Understanding Long-Term Investing

By Norm Franz,
Jewish Voice Webcast Guest

Money expert Norm Franz joined us back in November 2010 during our monthly live Jewish Voice webcast to answer viewer questions about financial concerns. Long-term investing, particularly in the stock market, has many of us stumped. Norm explains how we should look for a return of investment instead and shows us the smart way how.

Return of Your Investment

One of the things about investing that we all have to remember is that your return is directly commensurate with your risk. In other words, the higher the return, the greater the risk. The return is high because the risk is there, but for taking a risk you get a good return. If you want 100% return on your money, you can find a lot of different investments, but it’s pretty risky.

Our current financial system is not offering a lot of return. That’s because they are trying to keep interest rates down so that they can stimulate the economy. When people borrow, they spend. With bonds and even municipals, your interest rates are pretty low right now, because they are trying to stimulate borrowing and spending. So you are not going to have a lot of high returns.

In this environment, we are more interested in return of your investment rather than return on your investment.

SubPrime Crisis of 2008

In early 2008, right after the subprime crises hit, we saw a 60% drop in the stock market. Whenever an investment goes from high to low very quickly, that is artificial wealth. It’s not righteous wealth, because godly, biblical wealth is not here today and gone tomorrow. When you see the stock market crash 60%, you have to understand that was a debt bubble, because there was a lot of borrowing and buying of stock.
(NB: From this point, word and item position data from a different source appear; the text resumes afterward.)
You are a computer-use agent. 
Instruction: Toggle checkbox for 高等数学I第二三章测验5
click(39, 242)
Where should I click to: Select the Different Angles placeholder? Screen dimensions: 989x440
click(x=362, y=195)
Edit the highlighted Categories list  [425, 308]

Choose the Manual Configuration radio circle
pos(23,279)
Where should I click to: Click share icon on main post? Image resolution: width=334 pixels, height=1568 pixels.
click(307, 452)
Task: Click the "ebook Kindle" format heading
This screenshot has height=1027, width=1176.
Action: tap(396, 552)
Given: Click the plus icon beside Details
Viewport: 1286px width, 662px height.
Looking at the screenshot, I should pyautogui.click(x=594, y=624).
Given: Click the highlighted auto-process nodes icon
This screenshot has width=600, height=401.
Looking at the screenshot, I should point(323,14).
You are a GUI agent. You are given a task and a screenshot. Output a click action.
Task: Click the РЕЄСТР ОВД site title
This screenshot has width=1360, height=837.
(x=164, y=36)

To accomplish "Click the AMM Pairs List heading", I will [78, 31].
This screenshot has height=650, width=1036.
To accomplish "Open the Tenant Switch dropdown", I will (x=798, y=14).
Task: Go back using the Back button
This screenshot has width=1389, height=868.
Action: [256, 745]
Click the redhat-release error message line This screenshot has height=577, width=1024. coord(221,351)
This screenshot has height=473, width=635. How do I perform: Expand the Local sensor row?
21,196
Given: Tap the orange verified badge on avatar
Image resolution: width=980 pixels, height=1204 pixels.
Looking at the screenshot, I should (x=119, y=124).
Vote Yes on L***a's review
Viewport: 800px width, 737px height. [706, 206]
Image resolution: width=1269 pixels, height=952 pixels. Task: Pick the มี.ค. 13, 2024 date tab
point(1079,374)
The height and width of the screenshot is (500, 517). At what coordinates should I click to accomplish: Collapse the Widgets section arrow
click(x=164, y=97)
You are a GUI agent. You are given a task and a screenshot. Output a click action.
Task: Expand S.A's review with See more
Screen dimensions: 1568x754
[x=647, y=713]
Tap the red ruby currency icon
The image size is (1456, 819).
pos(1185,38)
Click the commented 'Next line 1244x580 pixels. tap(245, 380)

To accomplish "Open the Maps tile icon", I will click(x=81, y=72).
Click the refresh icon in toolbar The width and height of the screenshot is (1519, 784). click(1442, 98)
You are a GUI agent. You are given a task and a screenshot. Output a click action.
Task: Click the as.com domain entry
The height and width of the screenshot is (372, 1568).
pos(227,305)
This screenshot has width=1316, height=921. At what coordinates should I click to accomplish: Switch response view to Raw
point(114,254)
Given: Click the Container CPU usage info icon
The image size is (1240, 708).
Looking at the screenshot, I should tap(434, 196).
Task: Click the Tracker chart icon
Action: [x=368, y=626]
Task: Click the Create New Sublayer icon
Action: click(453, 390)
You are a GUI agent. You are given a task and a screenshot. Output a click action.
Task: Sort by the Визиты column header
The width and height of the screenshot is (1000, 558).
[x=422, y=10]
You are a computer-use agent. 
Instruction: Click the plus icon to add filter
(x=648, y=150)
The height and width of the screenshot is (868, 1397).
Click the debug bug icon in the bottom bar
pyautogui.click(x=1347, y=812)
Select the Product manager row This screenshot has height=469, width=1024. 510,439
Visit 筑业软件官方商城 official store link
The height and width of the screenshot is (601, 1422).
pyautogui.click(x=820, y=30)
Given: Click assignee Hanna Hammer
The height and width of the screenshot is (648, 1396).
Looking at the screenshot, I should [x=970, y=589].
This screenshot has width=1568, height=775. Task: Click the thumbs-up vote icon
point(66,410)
The economy is Main Street, the financial system is Wall Street. When I say financial system, I am referring to the system’s ability to get money into investments or into the economy or into whatever you are trying to move in there, like real estate. When that system shook and all of those subprime mortgages began to collapse, lenders tightened up and stopped lending money. Because it was the over-borrowing and then spending into those investments that caused the prices to artificially inflate, when the lenders stopped lending, those artificial values came crashing down.

The government stepped in because Wall Street and Main Street were in trouble. Wall Street had pretty much failed and the banks weren’t lending money. The government was the only one with a big enough balance sheet to borrow enough money to spend on the economy to get it going.

A lot of that money in the QE 1 and now the QE2, where they are going to pump another 600 billion into the economy, a lot of that doesn’t get into the economy, which is obvious because of the unemployment and the slow down. So where is it going? It’s going into the stock market, and it’s going in through the different investment houses. They are taking a lot of that money and putting it into the stock market. That’s why we had a stock market rally. It came back up to 11.6, 11.7. Now it’s down around 11.1 or 11.2. That is a bubble also.

They can keep this leveling around the 11,000 range, but what we are recommending is don’t got back into that yet. Go to the sidelines for right now and let’s see how this thing fleshes out.

Best Stock Market Options

If you are going to go into the stock market, get into companies that are international in nature, because some of your emerging markets, like South America and Asia, are still going fairly well. Because those companies do a lot of business overseas, they are probably going to be a bit more stable a little bit longer. But those are going to be shaken too. Their economy and the way they are going is built on a debt bubble. Everybody’s borrowing money to spend, and that means the debt is going up.